4.3.2.2. Infra-red-based tracking systems

Infra-red cameras are used as optical markers can be tracked easier due to the elimination of ambient light. The systems can be divided in two types:

Active optical trackers: Markers (usually LEDs) emit infra-reds using different firing sequences that are activated by an electrical current (including wireless). The system has a central unit that detects the markers from each camera and employs triangulation in order to find the 3D location of each marker, and then matches to the known geometrical arrangement of each tool in the system to determine the pose of the tool relative to the tracking device.
Passive optical trackers: Retro-reflective spheres are illuminated and detected by the infra-red cameras. The spheres are attached to a rigid body with a unique geometry for each tracked device.

Fig. 4.3 Example of two images acquired with two infra-red cameras of a tracked tool.

4.3.2.3. Mono Versus Stereo

So, mono and stereo may look similar to the untrained eye. But put them side by side and they are quite different.

Mono: Projects rays, in camera space, through 2D points, into lines in camera space. The Perspective N Point algorithm is used to fit 3D model points, to 3D rays in camera space.
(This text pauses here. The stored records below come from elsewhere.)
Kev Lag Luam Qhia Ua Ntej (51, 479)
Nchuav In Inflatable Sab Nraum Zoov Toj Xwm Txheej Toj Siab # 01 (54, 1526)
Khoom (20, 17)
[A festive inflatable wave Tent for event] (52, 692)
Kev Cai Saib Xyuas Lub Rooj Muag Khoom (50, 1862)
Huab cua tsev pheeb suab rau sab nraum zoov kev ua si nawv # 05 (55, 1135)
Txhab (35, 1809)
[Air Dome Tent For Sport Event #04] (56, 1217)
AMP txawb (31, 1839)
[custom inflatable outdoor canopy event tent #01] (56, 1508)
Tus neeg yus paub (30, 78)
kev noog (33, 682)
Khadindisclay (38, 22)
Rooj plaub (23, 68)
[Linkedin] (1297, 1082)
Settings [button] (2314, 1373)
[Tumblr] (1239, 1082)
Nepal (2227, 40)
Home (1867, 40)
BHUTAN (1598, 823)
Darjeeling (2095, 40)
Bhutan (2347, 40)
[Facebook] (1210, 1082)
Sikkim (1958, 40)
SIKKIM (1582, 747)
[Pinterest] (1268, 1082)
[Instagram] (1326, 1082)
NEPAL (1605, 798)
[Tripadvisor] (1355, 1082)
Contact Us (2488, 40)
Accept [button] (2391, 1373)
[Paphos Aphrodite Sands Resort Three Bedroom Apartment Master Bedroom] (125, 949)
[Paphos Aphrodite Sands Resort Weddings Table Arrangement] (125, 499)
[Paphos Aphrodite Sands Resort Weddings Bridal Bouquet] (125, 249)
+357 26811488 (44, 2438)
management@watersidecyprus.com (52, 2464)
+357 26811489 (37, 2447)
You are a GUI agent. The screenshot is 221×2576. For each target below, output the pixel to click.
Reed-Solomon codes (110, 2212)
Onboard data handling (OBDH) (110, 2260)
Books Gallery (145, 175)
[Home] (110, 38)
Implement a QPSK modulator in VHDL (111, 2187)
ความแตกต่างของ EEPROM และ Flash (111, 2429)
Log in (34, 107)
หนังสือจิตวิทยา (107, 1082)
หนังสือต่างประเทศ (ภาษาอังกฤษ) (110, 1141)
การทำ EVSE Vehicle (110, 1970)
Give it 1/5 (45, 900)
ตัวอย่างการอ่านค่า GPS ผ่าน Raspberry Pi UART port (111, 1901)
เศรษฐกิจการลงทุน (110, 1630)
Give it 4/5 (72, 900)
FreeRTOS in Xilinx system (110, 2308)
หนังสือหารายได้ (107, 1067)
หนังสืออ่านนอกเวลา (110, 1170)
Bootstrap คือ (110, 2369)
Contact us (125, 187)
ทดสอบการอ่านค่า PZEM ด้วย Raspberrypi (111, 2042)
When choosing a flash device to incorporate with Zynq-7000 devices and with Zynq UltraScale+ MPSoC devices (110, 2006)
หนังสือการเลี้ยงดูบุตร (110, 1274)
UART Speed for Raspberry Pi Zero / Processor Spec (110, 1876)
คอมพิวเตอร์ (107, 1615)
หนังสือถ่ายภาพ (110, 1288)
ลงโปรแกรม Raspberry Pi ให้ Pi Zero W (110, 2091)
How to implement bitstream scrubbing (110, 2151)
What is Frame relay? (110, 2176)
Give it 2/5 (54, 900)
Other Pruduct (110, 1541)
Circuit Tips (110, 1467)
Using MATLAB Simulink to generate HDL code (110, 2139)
At no point is the 3D location of the fiducials computed in camera space. The end result is the best fit of the marker coordinate system to the camera coordinate system.
Stereo: Given 2 or more cameras, you calculate the 3D location in camera space of each fiducial. Then Point-Based Registration is used to compute the rigid body transformation from the tracking marker (a.k.a. rigid body) coordinate system to the camera coordinate system.

Fig. 4.4 Side by side comparison of Mono and Stereo tracking methods.

So, both methods compute the transformation from the tracking marker coordinate system to the camera coordinate system.

4.3.3. System components

The system components of an optical tracking system are:

One or multiple cameras: The camera capture range defines the tracking volume where the markers can move and be tracked.
A system unit: The system units performs all the processing of the images captures by the camera and provides the 3D position of the markers.
Markers: Will be fixed to the tools that need to be tracked. Each tool must have a uniquely identifiable marker.
A computer: Takes the processed tracked data from the system unit in order to provide assistance to the surgical procedure.

The following picture show how the different components are connected.

Fig. 4.5 Main system components of an infra-red optical tracking system

And the following pictures show the real components of a NDI Polaris Vicra optical tracking system:

Fig. 4.6 Optical tracking system cameras.

Fig. 4.8 Rigid body with markers attached.

Fig. 4.9 Another example of rigid bodies with markers attached.

Fig. 4.10 Optical tracking system IR markers.

4.3.4. Errors of optical trackers

Similar to the human eye, 2 or more stereo cameras are used to image the markers, which are then detected from the images and matched from the left and right images. The 3D position of the markers is found by doing triangulation as the position of the two cameras is known. By comparing the two images, and doing a triangulation the 3D position of the marker can be obtained. However depth calculation can have errors, due to the so-called disparity (difference between the same point projected on the two images). Errors in disparity are inversely proportional to the depth, meaning that errors in disparity calculation will increase quadratically with the depth measurement from the camera.

Furthermore, tracking errors propagate from 2D errors in pixels from the tracking cameras to 3D positional errors through triangulation. This results in substantially anisotropic errors (errors normal to the camera lens are typically 3 times those parallel). There is also substantial variation over the tracking volume, resulting in most systems having a factory set tracking volume.

4.3.5. Limitations of optical trackers

The main limitation of optical trackers is the requirement to keep a line-of-sight between cameras and markers. In an operating room, where multiple devices and several people are working and moving at the same time, it may be difficult to keep a line-of-sight at all times. Optical tracking is usually not the best option to track flexible or small instruments (e.g., needles).